> [DOCUMENT PASSAGE]
★ ★ ★

Judge Norris would distinguish McHenry on the ground that McHenry concerns violation of a California firearms statute. McHenry, however, does not involve an interpretation of the California statute. Instead, it holds that the federal Constitution does not permit a state to premise a gun charge on a constitutionally invalid prior conviction. Id. This holding is equally applicable to a federal firearms prosecution. See Pricepaul, 540 F.2d at 421.
Judge Norris notes Pricepaul’s uncertainty as to how broadly McHenry should be read. But there is no uncertainty on the point that is crucial here: the court in Pricepaul held that, at a minimum, "a prior state conviction obtained in violation of Boykin and the rights it protects may not be used to establish a federal firearms violation.” 540 F.2d at 421-22 and n. 3. And there is no uncertainty that Goodheim controls this case.

★ ★ ★

> [DATASET EXTRACT]

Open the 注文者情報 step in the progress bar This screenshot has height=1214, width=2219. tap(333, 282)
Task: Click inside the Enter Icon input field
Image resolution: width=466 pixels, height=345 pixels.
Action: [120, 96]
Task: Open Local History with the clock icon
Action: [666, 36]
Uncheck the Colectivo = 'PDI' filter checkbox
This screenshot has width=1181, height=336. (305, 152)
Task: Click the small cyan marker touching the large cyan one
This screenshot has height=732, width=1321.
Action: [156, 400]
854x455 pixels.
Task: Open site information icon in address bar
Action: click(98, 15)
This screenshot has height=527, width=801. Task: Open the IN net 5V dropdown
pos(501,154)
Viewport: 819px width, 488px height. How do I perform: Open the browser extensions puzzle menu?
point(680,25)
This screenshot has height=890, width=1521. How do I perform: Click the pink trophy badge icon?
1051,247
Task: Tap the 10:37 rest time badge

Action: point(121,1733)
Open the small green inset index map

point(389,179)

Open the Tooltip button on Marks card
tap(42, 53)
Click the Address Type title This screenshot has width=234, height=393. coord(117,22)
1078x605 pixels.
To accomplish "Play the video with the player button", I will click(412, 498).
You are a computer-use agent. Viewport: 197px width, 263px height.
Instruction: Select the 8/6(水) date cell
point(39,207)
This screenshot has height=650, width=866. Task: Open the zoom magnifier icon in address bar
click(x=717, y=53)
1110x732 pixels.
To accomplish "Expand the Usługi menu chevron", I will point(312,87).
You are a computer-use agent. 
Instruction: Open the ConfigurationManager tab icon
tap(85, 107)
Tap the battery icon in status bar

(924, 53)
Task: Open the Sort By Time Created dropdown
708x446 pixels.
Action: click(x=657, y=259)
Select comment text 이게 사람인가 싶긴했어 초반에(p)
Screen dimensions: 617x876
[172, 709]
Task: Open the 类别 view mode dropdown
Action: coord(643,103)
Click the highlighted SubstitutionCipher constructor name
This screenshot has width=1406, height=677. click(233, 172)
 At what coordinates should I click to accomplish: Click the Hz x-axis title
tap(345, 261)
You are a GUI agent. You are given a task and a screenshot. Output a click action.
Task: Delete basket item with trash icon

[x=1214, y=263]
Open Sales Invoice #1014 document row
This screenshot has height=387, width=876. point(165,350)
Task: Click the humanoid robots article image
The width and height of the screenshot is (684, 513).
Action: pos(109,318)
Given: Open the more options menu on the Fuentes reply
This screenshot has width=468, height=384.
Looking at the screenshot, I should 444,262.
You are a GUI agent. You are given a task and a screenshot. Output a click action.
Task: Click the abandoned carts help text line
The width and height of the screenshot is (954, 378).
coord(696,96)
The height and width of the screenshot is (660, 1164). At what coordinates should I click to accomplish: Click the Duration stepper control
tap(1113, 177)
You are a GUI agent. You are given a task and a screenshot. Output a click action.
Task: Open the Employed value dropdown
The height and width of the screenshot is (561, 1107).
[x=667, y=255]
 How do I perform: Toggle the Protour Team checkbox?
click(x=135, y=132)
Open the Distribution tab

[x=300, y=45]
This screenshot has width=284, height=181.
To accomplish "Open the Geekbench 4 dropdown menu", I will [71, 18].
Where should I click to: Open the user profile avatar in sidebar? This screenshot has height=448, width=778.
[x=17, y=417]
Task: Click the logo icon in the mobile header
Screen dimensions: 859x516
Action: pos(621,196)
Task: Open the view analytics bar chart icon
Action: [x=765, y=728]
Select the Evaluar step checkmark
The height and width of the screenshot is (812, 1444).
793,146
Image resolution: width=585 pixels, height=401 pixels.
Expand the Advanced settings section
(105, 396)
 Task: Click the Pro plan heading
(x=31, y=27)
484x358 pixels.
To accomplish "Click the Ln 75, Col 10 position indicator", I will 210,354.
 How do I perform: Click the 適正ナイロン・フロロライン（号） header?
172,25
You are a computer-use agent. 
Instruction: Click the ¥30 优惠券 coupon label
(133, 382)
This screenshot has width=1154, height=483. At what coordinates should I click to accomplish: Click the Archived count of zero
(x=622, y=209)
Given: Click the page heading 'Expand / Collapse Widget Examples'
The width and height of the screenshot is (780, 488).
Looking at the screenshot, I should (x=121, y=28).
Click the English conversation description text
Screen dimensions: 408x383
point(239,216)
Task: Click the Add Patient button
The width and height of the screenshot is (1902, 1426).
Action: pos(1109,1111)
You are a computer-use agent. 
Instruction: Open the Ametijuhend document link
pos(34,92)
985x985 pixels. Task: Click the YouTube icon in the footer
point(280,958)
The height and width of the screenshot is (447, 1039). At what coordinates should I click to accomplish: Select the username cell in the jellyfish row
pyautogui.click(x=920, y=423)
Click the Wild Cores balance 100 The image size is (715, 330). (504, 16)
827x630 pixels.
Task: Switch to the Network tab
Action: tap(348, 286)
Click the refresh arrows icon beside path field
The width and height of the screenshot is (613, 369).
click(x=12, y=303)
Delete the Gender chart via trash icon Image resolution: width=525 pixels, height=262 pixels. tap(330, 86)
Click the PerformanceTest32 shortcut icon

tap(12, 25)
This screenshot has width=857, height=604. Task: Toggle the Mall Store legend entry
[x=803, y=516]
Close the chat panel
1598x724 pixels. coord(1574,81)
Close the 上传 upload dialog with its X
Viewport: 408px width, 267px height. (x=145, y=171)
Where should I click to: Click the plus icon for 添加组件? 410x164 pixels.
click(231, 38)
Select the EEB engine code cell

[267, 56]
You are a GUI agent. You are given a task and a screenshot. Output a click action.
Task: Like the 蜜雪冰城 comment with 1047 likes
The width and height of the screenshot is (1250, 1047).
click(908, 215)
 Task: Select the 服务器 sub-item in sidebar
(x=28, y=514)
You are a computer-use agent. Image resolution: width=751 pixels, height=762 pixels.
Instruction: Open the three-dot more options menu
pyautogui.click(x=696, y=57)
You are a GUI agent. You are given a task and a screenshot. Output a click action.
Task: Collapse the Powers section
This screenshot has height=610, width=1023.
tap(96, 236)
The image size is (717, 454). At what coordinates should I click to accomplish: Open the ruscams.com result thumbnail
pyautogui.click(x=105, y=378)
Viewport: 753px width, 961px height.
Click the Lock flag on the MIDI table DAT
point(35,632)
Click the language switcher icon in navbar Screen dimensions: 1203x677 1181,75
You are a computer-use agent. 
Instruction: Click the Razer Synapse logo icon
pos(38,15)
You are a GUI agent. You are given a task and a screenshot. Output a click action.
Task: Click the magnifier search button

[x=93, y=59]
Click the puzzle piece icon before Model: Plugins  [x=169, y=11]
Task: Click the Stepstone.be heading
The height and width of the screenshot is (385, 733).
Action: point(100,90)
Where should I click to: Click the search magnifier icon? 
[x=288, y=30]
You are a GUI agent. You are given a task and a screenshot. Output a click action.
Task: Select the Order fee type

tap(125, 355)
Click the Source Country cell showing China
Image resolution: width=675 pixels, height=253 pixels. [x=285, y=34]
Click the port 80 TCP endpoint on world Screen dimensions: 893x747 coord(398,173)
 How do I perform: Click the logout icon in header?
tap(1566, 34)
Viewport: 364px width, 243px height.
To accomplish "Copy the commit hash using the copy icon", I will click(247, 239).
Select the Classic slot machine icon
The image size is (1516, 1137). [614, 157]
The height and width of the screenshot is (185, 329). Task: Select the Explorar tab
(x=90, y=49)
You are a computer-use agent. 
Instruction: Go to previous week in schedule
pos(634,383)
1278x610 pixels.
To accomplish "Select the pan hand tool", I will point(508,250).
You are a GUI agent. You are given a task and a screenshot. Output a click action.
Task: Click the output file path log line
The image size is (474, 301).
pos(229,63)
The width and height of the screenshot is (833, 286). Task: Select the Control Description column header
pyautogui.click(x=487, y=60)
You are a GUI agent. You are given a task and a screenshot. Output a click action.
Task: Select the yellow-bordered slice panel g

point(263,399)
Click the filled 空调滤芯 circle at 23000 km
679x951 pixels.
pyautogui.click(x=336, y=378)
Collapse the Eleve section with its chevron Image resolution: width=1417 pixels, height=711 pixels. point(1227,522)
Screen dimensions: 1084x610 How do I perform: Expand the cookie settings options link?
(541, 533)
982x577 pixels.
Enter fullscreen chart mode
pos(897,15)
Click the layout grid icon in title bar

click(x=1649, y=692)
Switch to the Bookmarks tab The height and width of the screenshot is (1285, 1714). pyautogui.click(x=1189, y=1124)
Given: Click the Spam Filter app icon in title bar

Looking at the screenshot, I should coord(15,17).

★ ★ ★

> [WRITTEN TASK] Continue the opinion passage about using constitutionally invalid prior convictions in firearms charges, starting after its last sentence. The listing comes from a separate source.

> [OUTPUT BELOW]
. Boykin held that a court could not presume waiver of the privilege against self-incrimination, the right to jury trial, and the right to confront witnesses from a silent record. Boykin v. Alabama, 395 U.S. at 243, 89 S.Ct. at 1712. Because Boykin is not retroactive, Moss v. Craven, 427 F.2d 139 (9th Cir.1970), the government must be given the opportunity to prove that McWilliams knowingly and intelligently waived these rights.